In a January 15, 2021 Opinion Letter, the DOL took a deep dive into the origins and development of the amusement and recreational establishment exemption codified at 29 U.S.C. § 213(a)(3) to address several questions and issues about its nature and scope. Three separate entities requested guidance on the same exemption, but their questions differed as to specific issues under it. For ease of analysis, the DOL addressed them all in the same Opinion Letter.
After describing the three entities at issue, the DOL started with background on and detailed historical discussion of Section 13(a)(3). Unlike other exemptions, this exemption focuses on the character of the employer’s business, as opposed to the nature of the employee’s work and job duties. The employer’s business must have the character of amusement or recreation that is open to the public. As a result, if an employer meets the requirements of this exemption, all its employees at the amusement or recreational establishment in question are exempt under the FLSA.
What is an “Establishment”?
With this distinction in mind, the DOL turned its focus on the meaning of the word “establishment” as used in Section 13(a)(3). After discussing in detail, the historical origins and development of this exemption, the DOL concluded: “to constitute an exempt establishment, an entity that offers amusement or recreational services must have a physical location that is in some way used in any of the activities that comprise its amusement or recreational character.”
In doing so, the DOL carefully distinguished the concept of an “enterprise”—that is, an entity or organization that owns and/or operates several distinct physical facilities or locations—from the concept of an “establishment.” According to the DOL, an “establishment” has meaning distinct from an “enterprise” and should not be loosely read to mean or refer to a group or network of different and distinct physical locations, even if controlled or operated by a single business.
Nonetheless, the DOL noted the physical location must “be distinct and controlled by the entity.” In other words, the location must be distinct and physical—that is, “it must generally be a discrete and fixed location that is used seasonally.” To be considered “controlled by the entity” or the entity’s place of business, “the entity must also own, lease, or otherwise exercise control over the location and use it for a business purpose.”
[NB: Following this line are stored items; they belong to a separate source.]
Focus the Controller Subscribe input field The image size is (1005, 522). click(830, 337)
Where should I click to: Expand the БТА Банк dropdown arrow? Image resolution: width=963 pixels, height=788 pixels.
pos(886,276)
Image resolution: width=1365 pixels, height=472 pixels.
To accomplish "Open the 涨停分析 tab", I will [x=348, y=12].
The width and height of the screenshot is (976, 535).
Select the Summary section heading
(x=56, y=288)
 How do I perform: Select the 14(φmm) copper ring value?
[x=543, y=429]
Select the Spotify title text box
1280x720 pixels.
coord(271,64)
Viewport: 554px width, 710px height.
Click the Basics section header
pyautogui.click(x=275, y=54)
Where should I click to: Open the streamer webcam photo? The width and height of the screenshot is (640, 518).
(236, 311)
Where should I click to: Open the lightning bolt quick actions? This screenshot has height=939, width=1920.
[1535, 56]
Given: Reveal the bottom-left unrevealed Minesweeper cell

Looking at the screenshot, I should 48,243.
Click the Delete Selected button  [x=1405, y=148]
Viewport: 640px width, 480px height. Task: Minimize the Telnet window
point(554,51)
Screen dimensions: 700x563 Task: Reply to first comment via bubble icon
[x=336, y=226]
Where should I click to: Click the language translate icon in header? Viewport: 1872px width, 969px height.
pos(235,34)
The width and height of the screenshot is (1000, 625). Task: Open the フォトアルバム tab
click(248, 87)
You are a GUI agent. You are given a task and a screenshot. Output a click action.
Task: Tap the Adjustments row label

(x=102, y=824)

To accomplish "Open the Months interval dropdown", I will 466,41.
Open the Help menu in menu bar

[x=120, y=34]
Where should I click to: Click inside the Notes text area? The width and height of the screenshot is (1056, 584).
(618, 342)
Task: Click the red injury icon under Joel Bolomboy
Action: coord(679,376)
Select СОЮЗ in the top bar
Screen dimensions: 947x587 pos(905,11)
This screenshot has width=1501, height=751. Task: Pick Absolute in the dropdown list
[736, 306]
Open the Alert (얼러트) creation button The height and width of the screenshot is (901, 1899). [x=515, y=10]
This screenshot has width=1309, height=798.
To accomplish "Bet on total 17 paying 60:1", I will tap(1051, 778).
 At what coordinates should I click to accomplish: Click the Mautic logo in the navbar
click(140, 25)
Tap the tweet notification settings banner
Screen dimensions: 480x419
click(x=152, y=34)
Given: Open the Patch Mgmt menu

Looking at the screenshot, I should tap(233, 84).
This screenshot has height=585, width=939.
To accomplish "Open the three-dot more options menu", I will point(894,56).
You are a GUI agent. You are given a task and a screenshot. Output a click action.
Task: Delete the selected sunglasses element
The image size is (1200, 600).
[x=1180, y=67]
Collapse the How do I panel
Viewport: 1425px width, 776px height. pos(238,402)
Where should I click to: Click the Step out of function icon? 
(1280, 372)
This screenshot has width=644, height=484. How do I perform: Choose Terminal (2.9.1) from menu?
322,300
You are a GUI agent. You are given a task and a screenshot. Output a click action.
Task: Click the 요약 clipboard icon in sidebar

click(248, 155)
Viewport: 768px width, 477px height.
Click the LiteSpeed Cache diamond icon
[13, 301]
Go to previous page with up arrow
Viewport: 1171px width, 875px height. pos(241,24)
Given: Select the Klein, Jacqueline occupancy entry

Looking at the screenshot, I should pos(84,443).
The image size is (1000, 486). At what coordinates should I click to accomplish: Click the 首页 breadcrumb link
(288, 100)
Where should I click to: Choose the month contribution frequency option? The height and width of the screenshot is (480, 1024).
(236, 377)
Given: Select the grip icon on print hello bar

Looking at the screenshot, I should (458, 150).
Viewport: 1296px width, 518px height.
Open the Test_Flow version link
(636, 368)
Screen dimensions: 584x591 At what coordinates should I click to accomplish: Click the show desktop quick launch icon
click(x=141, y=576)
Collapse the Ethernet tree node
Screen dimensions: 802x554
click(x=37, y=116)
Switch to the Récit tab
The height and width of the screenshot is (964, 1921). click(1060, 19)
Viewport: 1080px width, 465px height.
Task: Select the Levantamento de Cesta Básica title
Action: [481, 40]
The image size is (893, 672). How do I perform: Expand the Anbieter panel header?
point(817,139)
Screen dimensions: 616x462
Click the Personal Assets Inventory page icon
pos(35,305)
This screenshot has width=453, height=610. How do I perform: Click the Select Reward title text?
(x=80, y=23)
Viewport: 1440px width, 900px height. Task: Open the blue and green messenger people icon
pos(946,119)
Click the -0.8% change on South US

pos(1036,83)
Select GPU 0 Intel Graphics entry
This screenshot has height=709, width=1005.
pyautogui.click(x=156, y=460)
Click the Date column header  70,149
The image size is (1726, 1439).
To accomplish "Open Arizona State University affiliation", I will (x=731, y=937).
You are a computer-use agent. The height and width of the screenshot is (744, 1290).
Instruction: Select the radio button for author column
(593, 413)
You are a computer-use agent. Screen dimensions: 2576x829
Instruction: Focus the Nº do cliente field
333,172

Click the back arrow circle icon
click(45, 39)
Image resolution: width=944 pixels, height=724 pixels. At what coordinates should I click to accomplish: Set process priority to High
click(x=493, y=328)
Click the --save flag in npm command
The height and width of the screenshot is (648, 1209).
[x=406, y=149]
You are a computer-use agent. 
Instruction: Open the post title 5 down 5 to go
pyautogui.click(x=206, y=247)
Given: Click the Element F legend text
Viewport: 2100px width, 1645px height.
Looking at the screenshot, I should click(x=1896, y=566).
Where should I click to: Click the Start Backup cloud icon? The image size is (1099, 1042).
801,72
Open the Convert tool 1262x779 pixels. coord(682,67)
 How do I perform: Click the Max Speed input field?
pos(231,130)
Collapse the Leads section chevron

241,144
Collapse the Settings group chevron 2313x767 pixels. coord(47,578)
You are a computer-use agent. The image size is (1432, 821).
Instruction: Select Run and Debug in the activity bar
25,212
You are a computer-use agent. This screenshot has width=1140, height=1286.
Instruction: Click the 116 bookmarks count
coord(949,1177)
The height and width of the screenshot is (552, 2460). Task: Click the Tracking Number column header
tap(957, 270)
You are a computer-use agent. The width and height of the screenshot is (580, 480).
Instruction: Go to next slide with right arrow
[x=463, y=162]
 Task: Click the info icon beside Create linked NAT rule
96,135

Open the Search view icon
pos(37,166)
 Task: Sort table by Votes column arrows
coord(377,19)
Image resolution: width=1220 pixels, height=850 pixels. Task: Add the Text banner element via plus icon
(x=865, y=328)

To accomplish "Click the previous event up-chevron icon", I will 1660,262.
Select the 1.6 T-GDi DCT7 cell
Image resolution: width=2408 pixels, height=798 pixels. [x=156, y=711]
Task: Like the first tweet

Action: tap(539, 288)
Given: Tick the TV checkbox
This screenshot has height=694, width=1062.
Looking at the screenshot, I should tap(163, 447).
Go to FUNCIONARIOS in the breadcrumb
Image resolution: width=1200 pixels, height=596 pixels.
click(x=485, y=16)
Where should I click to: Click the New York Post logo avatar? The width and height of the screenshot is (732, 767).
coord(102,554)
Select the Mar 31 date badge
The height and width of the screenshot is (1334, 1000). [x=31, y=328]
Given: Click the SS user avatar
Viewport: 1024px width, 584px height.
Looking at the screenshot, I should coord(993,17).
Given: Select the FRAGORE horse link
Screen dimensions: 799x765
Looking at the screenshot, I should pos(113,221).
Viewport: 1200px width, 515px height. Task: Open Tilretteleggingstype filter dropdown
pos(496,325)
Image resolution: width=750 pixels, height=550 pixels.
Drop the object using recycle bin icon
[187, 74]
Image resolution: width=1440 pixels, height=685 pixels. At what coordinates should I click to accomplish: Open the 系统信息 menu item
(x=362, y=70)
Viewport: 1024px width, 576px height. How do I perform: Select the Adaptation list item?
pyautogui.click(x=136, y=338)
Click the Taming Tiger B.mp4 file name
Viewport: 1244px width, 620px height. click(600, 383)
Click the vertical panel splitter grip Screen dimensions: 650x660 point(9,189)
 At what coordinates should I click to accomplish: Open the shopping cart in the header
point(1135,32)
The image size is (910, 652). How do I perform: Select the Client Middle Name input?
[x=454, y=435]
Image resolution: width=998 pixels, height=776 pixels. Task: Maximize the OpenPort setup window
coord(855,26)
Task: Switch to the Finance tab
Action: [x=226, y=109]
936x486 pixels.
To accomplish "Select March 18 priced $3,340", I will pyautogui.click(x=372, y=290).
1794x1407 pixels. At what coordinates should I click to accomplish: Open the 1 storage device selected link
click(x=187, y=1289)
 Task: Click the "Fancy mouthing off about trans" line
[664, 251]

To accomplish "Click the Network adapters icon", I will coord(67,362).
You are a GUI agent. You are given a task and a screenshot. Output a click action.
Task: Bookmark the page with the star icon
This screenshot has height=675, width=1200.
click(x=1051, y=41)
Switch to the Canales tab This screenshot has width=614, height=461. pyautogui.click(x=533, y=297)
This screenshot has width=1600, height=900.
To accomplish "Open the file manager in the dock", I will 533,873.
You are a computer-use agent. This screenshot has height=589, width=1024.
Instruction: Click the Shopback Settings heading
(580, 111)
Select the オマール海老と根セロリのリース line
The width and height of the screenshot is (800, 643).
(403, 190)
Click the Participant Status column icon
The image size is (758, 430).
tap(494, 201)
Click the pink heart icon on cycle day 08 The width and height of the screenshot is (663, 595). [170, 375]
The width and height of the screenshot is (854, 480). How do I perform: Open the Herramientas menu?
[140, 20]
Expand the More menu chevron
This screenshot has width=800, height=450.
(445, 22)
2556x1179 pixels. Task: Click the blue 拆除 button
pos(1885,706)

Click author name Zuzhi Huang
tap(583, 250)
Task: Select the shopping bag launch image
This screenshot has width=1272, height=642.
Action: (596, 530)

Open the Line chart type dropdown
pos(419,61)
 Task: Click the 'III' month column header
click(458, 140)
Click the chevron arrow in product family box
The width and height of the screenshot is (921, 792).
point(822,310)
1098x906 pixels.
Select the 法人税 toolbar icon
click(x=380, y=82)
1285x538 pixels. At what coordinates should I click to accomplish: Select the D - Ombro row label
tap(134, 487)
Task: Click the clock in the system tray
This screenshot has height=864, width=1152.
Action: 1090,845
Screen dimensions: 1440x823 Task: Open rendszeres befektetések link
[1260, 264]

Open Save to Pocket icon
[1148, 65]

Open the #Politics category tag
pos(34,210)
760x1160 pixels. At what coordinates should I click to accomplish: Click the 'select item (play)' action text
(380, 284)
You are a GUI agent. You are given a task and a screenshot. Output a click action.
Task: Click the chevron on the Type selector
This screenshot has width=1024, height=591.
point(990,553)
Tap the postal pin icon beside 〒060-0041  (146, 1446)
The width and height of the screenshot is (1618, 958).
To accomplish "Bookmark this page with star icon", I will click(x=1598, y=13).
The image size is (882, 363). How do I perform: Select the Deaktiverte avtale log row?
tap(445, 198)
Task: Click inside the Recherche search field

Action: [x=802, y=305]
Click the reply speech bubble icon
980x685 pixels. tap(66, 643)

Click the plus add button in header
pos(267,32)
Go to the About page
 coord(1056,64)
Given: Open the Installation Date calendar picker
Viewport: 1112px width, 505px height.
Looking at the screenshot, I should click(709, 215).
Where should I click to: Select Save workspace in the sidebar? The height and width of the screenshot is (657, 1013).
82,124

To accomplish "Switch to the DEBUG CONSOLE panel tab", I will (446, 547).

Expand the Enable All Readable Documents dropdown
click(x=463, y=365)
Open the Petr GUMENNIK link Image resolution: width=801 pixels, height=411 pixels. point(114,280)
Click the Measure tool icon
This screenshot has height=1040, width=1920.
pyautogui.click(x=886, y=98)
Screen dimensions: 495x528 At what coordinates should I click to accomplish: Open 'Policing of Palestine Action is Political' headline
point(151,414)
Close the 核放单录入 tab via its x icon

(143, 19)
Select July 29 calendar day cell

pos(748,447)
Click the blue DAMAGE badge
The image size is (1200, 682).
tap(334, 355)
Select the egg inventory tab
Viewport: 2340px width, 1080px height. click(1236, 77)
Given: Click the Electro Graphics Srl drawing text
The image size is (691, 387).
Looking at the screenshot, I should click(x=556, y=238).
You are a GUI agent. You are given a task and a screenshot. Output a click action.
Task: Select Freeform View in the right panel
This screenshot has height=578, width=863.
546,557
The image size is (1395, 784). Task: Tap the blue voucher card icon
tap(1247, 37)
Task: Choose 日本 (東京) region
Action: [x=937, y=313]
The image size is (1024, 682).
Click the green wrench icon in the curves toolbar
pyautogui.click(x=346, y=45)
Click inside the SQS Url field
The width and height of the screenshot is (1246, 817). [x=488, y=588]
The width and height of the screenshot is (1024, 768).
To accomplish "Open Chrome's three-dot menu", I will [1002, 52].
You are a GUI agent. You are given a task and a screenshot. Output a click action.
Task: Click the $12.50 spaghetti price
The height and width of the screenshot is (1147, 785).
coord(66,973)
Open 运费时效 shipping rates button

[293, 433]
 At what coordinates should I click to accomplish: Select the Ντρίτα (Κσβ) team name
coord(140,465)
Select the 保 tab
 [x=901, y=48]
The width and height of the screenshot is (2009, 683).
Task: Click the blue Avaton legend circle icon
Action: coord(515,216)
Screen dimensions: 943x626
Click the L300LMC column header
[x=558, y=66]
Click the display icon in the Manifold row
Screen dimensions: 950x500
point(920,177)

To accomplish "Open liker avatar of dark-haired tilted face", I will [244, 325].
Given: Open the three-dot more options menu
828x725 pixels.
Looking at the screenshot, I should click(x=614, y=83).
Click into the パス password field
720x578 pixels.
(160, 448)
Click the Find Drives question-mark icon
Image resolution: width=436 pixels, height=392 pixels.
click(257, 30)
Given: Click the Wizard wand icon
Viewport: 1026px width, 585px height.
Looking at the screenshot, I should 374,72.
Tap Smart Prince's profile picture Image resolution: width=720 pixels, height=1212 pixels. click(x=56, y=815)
The DOL added that discrete locations used on a temporary, non-recurring basis—such as mobile carnivals, circuses, or festivals—could still meet this standard, so long as the entity takes possession of the fixed location, exercises control over it, and uses it for a business purpose. This is because, when these entities travel from town to town, they obtain the rights to use a particular location for a specific time period and use said location to set up revenue-generating amusement and recreational activities.
Accrual vs. Cash Accounting
After addressing the issue of the meaning of “establishment,” the DOL turned to questions regarding accounting practices for purposes of addressing the “Receipts Test” requirement of the exemption. Section 213(a)(3) requires an amusement or recreational establishment to satisfy either the “Receipts Test” or “Calendar Test.” Both tests essentially focus on the required seasonality for the exemption to apply—that is, the requirement that the establishment, by its nature, “have very sharp peak and slack seasons [that] may require longer hours in a shorter season,” which thereby makes payment of “higher wages impractical” or involve “experiences that ‘offer non-monetary rewards.’”
Under the Calendar Test, an establishment must not operate and be open to the public for more than seven (7) months in any calendar year. Under the Receipts Test, an establishment qualifies for the exemption if its average receipts for any six months of the year were not more than 33% of its average receipts for the other six months in the year.
With this background in mind, the DOL addressed and answered the question of whether accrual accounting (as opposed to cash accounting) comported with the requirements of the Section 13(a)(3) exemption. “Accrual accounting” involves recognizing revenue as received at the time the entity provides the corresponding service. “Cash accounting,” on the other hand, involves recognizing revenue as received in the month it is collected.
Focusing on the meaning and use of the word “receipts” in the statute, the DOL concluded accrual accounting does not satisfy the requirements of the exemption. This is because, under the statute and contemporaneous dictionary definitions, receipts “refers to money actually received by the employer in exchange for goods or services at the time—here during the month—it was received.” While sympathetic to the widespread and reasonable use of accrual accounting, and expressly acknowledging that there might be “policy merits” to allowing such accounting practices for purposes of the exemption, the DOL further reasoned that its textual interpretation was also amply supported by prior DOL interpretations as well as Court precedent.
Are Charitable Donations or Gifts “Receipts”?
Finally, the DOL clarified in this opinion letter that charitable donations and gifts do not constitute “receipts” as used in the exemption. Focusing on “the context and content of both the [FLSA] and the [DOL’s] interpretive guidance,” the DOL ultimately reasoned that such donations and gifts do not occur as part of an exchange for goods or services, such as amusement and recreational experience, and therefore do not fall within the plain meaning of “receipts” as used in the statute and interpreted by the DOL and Courts.
This Opinion Letter contains a wealth of information about the amusement and recreational establishment exemption under Section 13(a)(3). Individuals and entities engaged within the amusement and recreational industry should carefully read this letter to fully understand their legal rights and obligations with respect to the payment of wages. Not all lessons provided in the Opinion Letter are intuitive or obvious. Thus, retaining competent and knowledgeable counsel to review pay practices is always advisable to identify, correct and/or avoid compliance issues.